* To do
Below this line is a set of entries; quote exactly the lines from the line that contains "January 2023 (32, 2061)" to the line that contains "August 2024 (30, 1907)", both lines included.

* Information
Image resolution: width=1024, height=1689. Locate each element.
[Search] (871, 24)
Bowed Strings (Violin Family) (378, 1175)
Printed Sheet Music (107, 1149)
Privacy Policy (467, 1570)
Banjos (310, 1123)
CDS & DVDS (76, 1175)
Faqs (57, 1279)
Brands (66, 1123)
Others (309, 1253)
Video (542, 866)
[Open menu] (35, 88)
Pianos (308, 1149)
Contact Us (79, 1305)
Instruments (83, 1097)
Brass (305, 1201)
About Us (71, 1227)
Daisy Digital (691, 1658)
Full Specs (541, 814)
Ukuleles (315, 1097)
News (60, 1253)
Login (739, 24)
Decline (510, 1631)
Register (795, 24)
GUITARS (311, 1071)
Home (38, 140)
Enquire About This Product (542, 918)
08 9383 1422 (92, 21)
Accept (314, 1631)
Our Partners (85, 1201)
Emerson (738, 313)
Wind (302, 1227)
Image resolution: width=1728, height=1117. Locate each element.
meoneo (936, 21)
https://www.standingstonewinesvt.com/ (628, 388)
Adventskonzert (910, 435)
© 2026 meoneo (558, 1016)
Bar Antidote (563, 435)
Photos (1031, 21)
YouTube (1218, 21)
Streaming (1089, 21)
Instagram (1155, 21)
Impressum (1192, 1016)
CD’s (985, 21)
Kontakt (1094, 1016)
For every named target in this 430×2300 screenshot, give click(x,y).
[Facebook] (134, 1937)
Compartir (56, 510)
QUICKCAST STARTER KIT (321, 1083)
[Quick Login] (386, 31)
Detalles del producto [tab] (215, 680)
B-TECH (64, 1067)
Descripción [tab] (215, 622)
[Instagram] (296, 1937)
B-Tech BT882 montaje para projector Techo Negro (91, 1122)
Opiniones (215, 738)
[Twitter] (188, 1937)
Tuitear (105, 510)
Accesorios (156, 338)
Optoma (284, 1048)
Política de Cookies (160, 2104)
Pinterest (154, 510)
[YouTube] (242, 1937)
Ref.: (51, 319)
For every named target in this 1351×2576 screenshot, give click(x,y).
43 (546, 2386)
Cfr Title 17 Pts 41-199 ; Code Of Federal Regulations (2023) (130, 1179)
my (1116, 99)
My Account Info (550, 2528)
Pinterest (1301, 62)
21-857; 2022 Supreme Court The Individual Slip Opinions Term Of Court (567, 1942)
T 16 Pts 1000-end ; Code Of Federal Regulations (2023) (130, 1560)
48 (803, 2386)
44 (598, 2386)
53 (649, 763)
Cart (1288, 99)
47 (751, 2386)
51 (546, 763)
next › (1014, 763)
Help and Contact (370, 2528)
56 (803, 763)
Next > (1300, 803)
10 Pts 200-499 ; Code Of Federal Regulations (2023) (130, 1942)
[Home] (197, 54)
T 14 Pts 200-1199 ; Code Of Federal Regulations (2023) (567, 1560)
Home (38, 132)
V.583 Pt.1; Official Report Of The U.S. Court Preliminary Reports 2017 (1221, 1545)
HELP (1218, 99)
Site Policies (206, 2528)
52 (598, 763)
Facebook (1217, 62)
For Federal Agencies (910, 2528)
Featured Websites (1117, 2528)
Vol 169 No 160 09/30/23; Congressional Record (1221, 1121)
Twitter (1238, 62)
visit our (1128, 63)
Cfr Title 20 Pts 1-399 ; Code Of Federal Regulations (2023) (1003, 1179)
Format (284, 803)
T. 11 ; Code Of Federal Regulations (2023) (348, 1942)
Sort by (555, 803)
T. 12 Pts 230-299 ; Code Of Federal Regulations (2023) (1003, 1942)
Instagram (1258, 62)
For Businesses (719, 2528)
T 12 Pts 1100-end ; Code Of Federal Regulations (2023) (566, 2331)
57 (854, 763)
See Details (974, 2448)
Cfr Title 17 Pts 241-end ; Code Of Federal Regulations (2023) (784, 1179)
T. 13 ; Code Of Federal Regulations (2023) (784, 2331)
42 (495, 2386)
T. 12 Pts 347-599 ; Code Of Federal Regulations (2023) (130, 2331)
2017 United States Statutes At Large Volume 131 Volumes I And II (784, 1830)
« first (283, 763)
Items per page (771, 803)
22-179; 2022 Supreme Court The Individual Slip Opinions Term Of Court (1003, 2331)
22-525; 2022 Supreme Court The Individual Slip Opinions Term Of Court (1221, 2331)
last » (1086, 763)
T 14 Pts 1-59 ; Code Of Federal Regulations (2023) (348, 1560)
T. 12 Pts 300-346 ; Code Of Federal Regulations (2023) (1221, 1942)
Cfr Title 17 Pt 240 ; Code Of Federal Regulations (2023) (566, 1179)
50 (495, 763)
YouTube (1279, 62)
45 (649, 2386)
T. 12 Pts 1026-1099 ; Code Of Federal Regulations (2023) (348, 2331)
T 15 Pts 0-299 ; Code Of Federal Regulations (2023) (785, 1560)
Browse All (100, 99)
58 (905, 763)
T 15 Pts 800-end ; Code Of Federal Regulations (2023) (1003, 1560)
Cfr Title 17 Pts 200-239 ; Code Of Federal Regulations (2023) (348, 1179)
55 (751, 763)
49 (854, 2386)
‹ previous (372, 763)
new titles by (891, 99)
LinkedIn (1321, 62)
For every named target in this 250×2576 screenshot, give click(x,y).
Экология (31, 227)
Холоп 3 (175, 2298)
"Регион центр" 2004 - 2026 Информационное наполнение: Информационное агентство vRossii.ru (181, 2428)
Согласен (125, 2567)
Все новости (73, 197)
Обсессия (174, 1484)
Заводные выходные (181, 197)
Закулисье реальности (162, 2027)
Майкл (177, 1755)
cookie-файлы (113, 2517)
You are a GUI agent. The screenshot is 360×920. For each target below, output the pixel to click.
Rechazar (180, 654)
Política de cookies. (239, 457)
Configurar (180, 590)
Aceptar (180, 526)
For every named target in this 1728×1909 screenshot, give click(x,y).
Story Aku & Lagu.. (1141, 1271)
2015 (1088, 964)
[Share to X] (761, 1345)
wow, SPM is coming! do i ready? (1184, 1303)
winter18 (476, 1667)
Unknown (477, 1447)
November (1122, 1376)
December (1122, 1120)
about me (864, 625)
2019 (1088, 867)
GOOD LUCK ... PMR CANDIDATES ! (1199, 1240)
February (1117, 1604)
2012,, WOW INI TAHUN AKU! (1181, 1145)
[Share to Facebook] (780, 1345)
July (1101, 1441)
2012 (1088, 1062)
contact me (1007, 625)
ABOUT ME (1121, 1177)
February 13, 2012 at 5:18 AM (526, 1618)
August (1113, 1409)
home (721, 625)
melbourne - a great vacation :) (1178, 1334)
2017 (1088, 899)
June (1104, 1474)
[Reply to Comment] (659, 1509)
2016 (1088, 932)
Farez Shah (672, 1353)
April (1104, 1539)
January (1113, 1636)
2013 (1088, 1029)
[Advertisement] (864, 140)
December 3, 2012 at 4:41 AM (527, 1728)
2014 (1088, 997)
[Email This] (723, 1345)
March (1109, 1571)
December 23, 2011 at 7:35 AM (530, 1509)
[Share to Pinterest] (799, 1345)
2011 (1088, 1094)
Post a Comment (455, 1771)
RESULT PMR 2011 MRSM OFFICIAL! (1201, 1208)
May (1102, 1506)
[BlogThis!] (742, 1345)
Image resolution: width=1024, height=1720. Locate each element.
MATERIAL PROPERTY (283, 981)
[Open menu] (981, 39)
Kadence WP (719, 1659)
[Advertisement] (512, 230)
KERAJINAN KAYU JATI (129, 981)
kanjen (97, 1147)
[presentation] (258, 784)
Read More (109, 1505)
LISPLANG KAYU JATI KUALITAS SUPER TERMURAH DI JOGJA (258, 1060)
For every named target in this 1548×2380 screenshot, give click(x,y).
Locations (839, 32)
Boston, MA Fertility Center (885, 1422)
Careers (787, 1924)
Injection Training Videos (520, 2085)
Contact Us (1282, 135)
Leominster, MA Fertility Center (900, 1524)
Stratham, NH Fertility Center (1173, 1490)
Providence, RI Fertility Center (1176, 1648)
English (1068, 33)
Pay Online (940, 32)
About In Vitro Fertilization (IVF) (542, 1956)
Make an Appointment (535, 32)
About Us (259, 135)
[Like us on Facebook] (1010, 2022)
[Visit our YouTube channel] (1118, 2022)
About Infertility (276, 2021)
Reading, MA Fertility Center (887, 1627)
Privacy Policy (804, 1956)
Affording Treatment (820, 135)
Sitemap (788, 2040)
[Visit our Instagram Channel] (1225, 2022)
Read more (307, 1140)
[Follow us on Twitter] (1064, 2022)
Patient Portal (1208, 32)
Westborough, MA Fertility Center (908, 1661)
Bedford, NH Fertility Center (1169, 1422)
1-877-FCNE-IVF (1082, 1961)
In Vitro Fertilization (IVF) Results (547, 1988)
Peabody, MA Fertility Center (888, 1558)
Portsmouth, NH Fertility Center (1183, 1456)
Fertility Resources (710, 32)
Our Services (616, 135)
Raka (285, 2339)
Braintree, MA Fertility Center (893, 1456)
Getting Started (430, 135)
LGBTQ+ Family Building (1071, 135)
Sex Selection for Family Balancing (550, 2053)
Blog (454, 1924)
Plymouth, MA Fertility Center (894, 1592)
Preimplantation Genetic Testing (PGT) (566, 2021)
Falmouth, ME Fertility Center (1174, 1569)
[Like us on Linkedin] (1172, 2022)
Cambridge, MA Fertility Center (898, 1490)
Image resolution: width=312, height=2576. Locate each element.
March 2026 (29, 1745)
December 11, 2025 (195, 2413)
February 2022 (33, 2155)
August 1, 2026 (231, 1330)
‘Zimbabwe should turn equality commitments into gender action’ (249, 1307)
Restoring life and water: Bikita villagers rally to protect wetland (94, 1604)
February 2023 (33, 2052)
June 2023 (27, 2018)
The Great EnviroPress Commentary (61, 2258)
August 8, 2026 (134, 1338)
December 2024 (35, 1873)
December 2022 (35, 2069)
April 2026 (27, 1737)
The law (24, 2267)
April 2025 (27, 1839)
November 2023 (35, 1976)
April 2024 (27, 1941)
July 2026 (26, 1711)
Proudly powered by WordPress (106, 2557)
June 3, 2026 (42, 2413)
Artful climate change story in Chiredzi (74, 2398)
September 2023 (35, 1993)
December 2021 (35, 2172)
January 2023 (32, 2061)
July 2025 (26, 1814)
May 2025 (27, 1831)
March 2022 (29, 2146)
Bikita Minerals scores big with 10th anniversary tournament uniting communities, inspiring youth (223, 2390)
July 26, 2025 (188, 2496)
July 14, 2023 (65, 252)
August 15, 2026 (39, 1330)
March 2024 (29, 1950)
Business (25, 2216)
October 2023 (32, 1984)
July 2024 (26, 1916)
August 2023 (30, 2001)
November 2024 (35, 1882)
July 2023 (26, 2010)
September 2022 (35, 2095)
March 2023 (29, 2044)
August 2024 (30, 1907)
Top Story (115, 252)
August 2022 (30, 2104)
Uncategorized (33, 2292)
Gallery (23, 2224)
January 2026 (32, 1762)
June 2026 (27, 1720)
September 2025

* Answer to the exercise
January 2023 (32, 2061)
July 2025 (26, 1814)
May 2025 (27, 1831)
March 2022 (29, 2146)
Bikita Minerals scores big with 10th anniversary tournament uniting communities, inspiring youth (223, 2390)
July 26, 2025 (188, 2496)
July 14, 2023 (65, 252)
August 15, 2026 (39, 1330)
March 2024 (29, 1950)
Business (25, 2216)
October 2023 (32, 1984)
July 2024 (26, 1916)
August 2023 (30, 2001)
November 2024 (35, 1882)
July 2023 (26, 2010)
September 2022 (35, 2095)
March 2023 (29, 2044)
August 2024 (30, 1907)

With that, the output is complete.